A licitação de uma concessão é, portanto, um mecanismo para que o Poder Público escolha seu parceiro privado, garantindo isonomia, transparência e a contratação mais vantajosa para a sociedade. Entre as ferramentas que podem formar o mecanismo licitatório, a legislação atual oferece diferentes critérios para julgamento das propostas, os quais devem respeitar princípios como o do julgamento por critérios objetivos, previsto explicitamente no artigo 14 da Lei 8.987/95.
Alguns critérios adotam o “preço” como parâmetro referencial básico. Por exemplo: a Lei 14.133/2021 o faz com o critério menor preço, enquanto a Lei 8.987/95 o faz com os critérios “menor valor da tarifa” ou “maior oferta”. Outros critérios adotam a “técnica” como parâmetro referencial para a definição da melhor proposta.
A Lei 14.133/2021 o faz, por exemplo, com a técnica e preço, enquanto a Lei 8.987/95 o faz com o critério “melhor proposta técnica” ou com aqueles em que a melhor técnica é um dos critérios a serem combinados (ex: combinação de menor valor da tarifa com melhor técnica).
Pois bem, em uma licitação para concessão, ao contrário do que alguns imaginam, o preço não é um critério simplista. Ele concentra a disputa em um dado quantificável e auditável, um proxy objetivo para a identificação da proposta mais vantajosa, eliminando margens amplas de interpretação que podem ocorrer em modelos mais propensos a subjetivismos, como o critério “melhor proposta técnica”.
Essa objetividade é um valor central: quanto mais claras e mensuráveis forem as regras do jogo, menor o espaço para arbitrariedades, favorecimentos indevidos e litígios. É justamente por isso que critérios que possuem o preço como parâmetro referencial básico são mais seguros para evitar direcionamentos, oferecendo uma barreira institucional contra manipulações sutis, travestidas de sofisticação técnica.

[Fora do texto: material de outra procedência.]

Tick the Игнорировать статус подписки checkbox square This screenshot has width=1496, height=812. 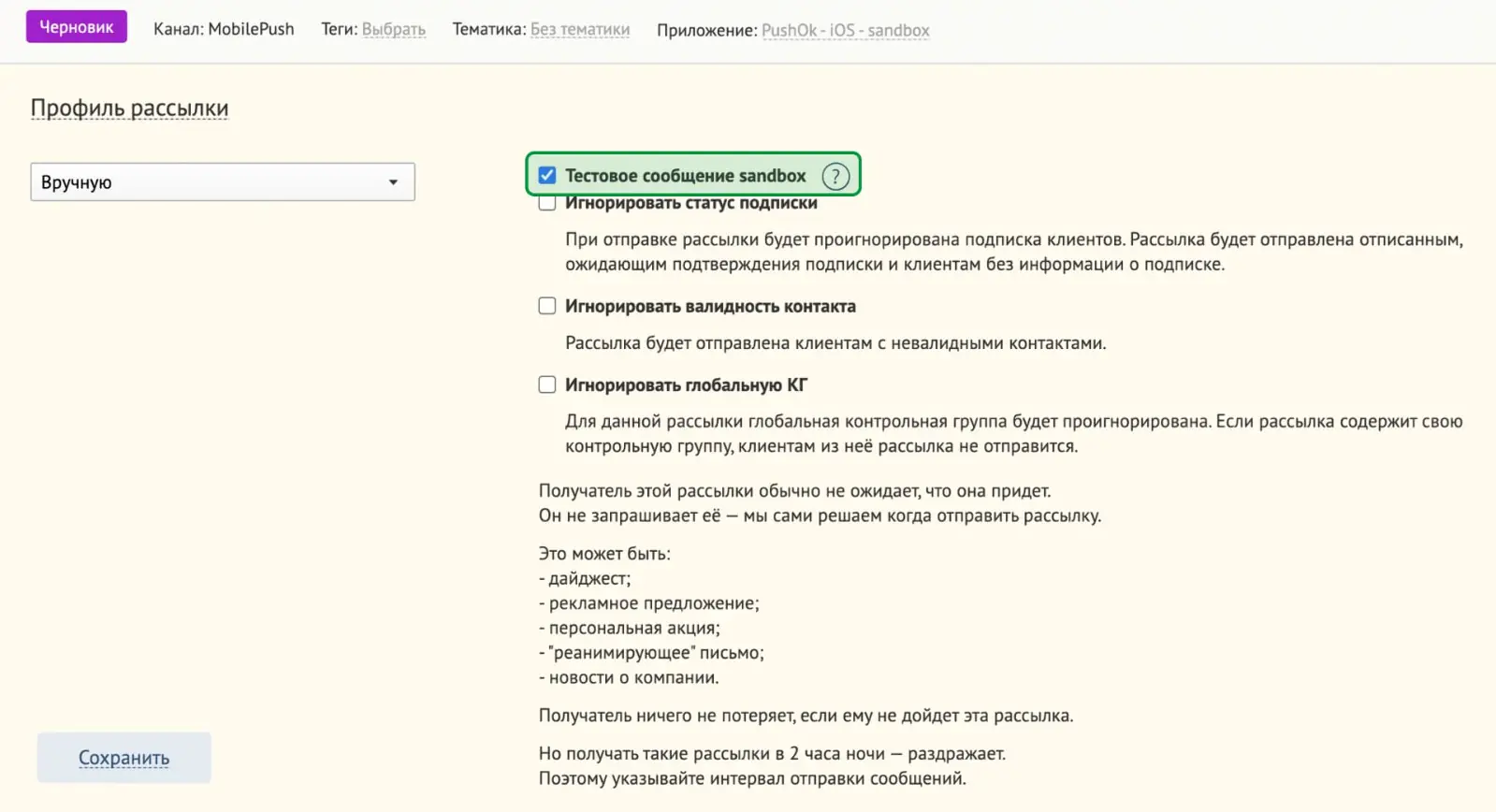547,203
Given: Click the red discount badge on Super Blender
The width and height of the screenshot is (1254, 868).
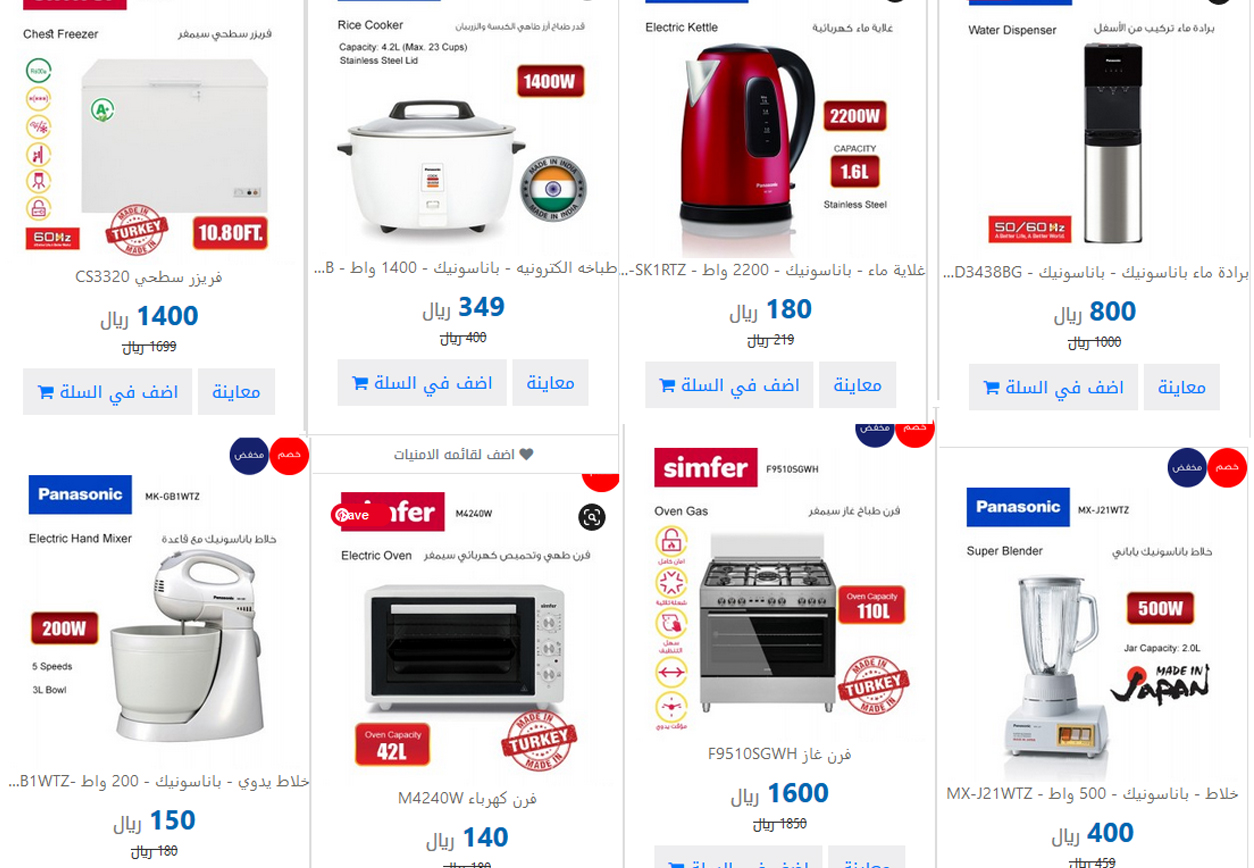Looking at the screenshot, I should point(1227,467).
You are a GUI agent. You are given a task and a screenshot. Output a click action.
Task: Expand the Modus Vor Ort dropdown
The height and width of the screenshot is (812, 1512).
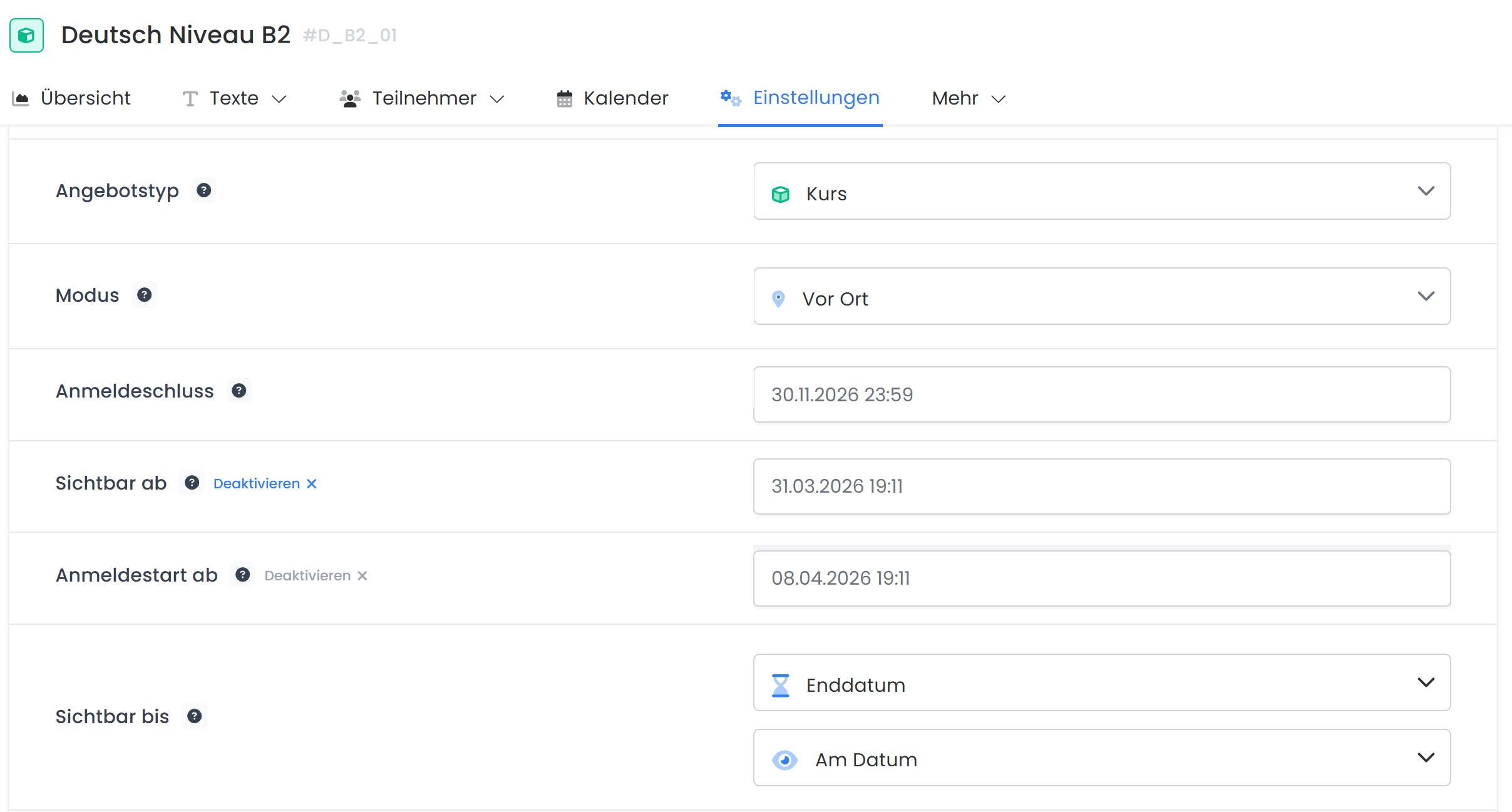tap(1101, 296)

A escolha de critérios que adotam a “técnica” como referencial para a definição da melhor proposta, embora por vezes defendida como adequada para contratações em que o desempenho técnico influencia diretamente o resultado final, traz consigo questões sensíveis que precisam ser ponderadas. Seu uso exige planejamento robusto, com parâmetros adequados de pontuação. Sem isso, há risco de subjetividade e até de direcionamento do certame, razão pela qual órgãos de controle, como o Tribunal de Contas da União (TCU), costumeiramente fazem apontamentos em processos nos quais são adotados, recomendando sua adoção apenas em hipóteses justificadas e excepcionais[2].
Se o preço é, sem dúvida, o parâmetro referencial mais objetivo para seleção da proposta vantajosa, o verdadeiro desafio está na capacidade de criar mecanismos eficientes de screening e signaling para qualificar a disputa como, por exemplo, no setor de saneamento básico. Esta é a função, por exemplo, das exigências habilitatórias e de garantia, entre outras ferramentas, além da escorreita especificação do objeto a ser executado.

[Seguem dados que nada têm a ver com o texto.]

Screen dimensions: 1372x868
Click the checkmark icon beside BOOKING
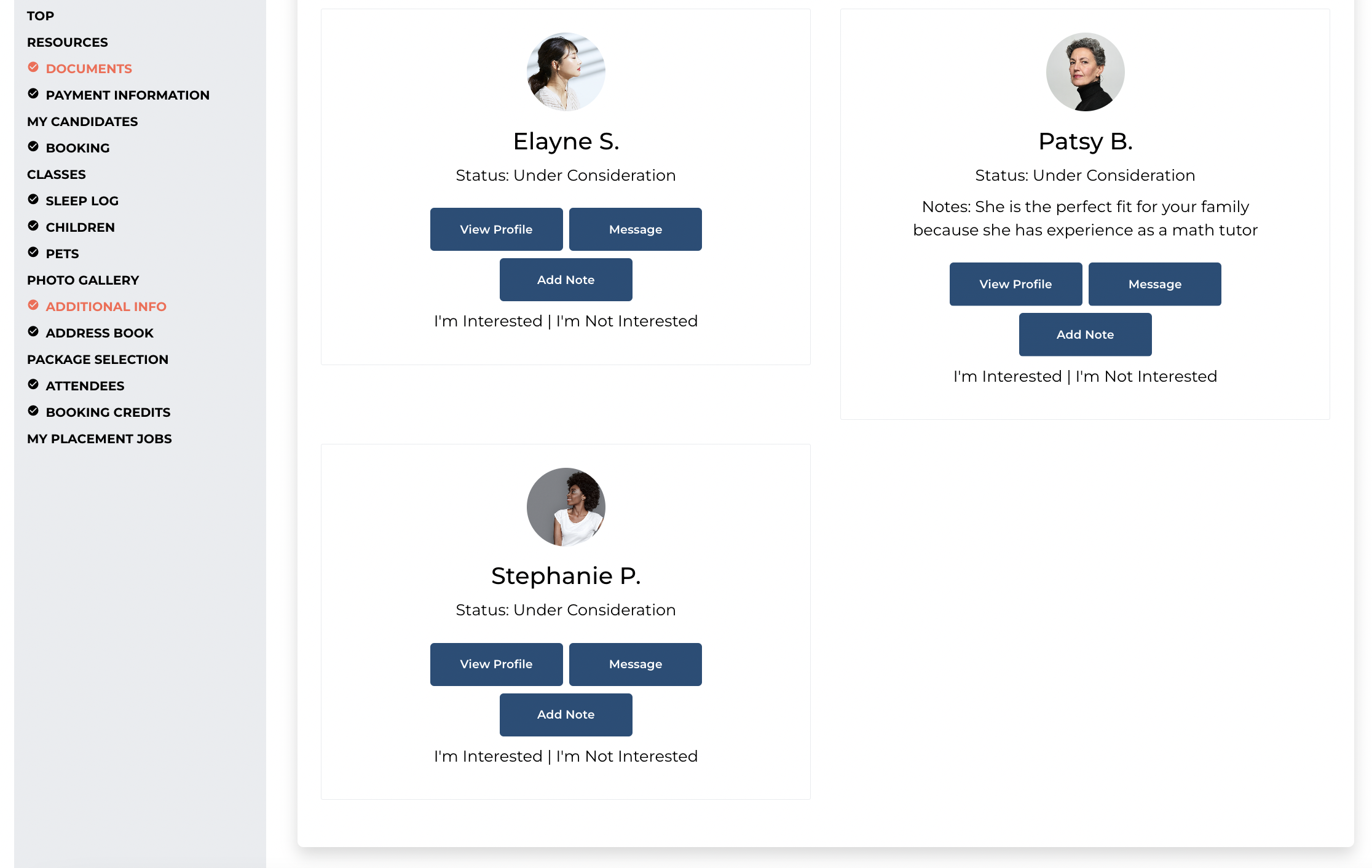[x=34, y=146]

Com esses mecanismos funcionando de forma adequada, a Administração consegue superar um dilema crucial: restringir a disputa apenas a fornecedores efetivamente capazes de executar o objeto com qualidade. A partir daí, o critério do menor preço passa a ser não apenas o mais seguro, como também o mais objetivo e propício para uma escolha eficiente, pois todos os concorrentes já atendem ao patamar técnico necessário e terão o preço como proxy para definição objetiva da proposta mais vantajosa.
A sofisticação da licitação não está em criar fórmulas complexas de julgamento, mas em desenhar mecanismos seletivos que eliminem assimetrias de informação, afastem maus fornecedores e garantam igualdade de condições na disputa. Nesse cenário, o menor preço permanece como a alternativa mais objetiva, transparente e estratégica para a boa governança das contratações públicas, especialmente quando pretende-se preservar a objetividade e reduzir o risco de questionamentos ao processo de escolha do parceiro privado.

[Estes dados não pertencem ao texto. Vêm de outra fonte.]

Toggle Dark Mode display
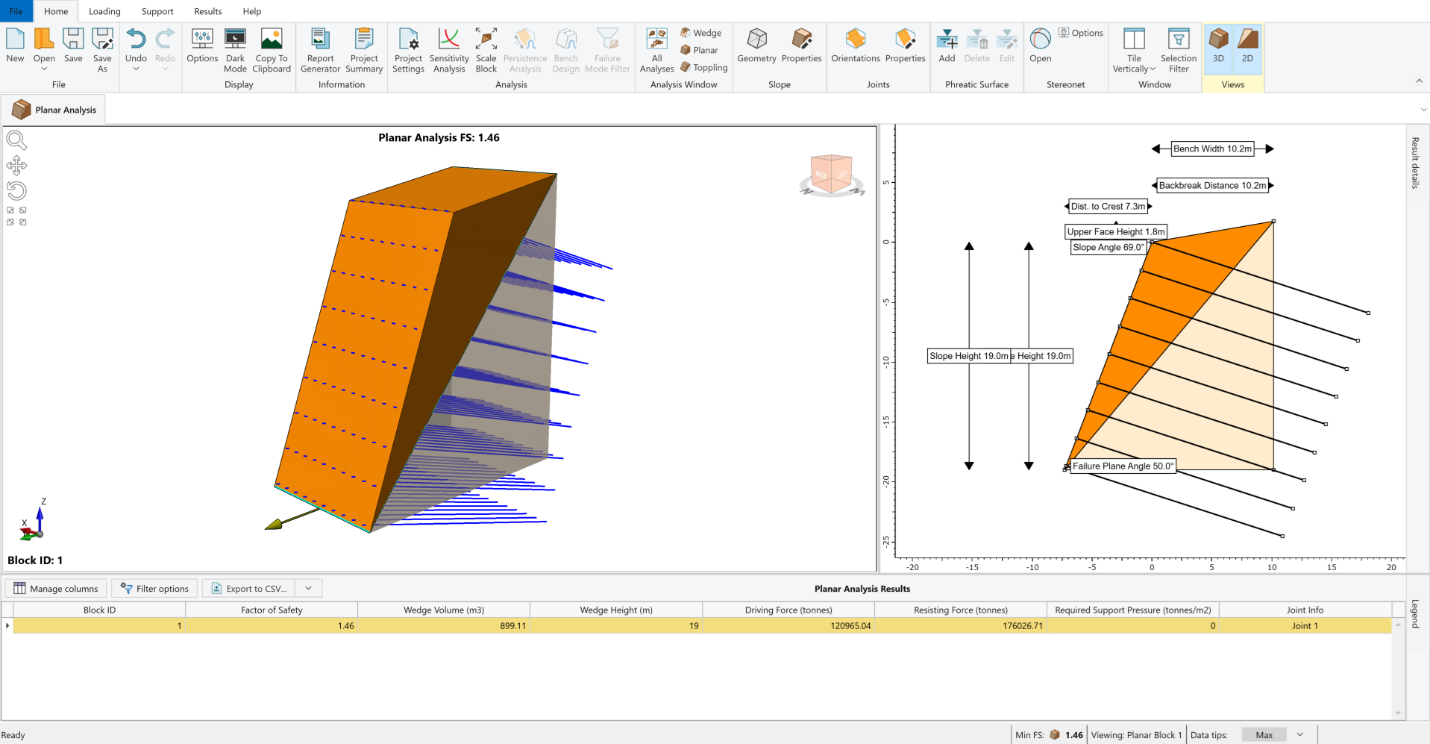The height and width of the screenshot is (744, 1430). pos(235,49)
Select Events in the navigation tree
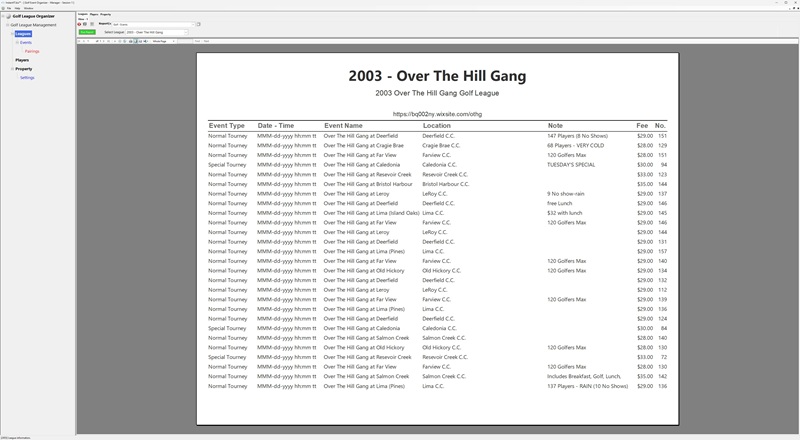The height and width of the screenshot is (440, 800). [26, 43]
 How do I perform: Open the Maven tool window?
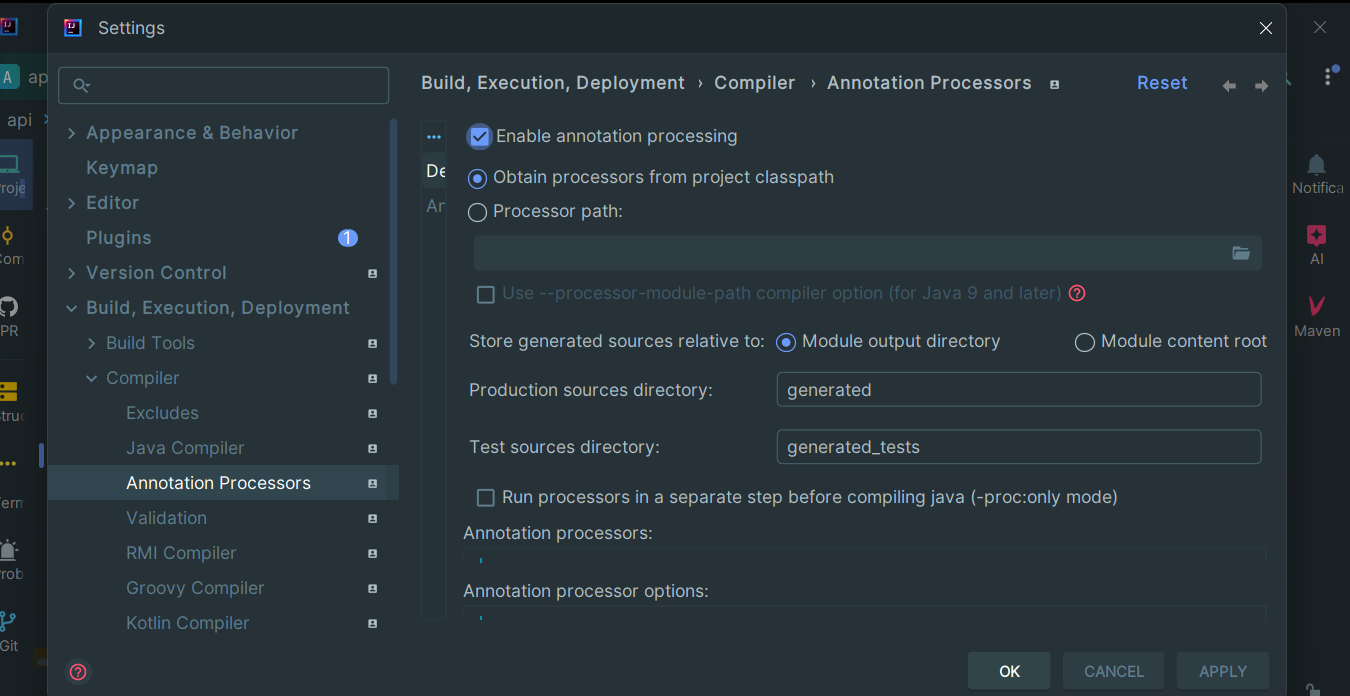[1316, 316]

[1] MILGROM, Paul. Aplicando a Teoria dos Leilões. Tradução Ligia Filgueiras. Rio de Janeiro: Alta Books, 2023. p. 20.
[2] Neste sentido: Acórdão 364/2020, Plenário; Acórdão 2108/2020, Plenário; Acórdão 1169/2022, Plenário; Acórdão 7200/2022, Segunda Câmara; Acórdão 1257/2023, Plenário; Acórdão 2107/2024, Plenário; Acórdão 949/2025, Plenário.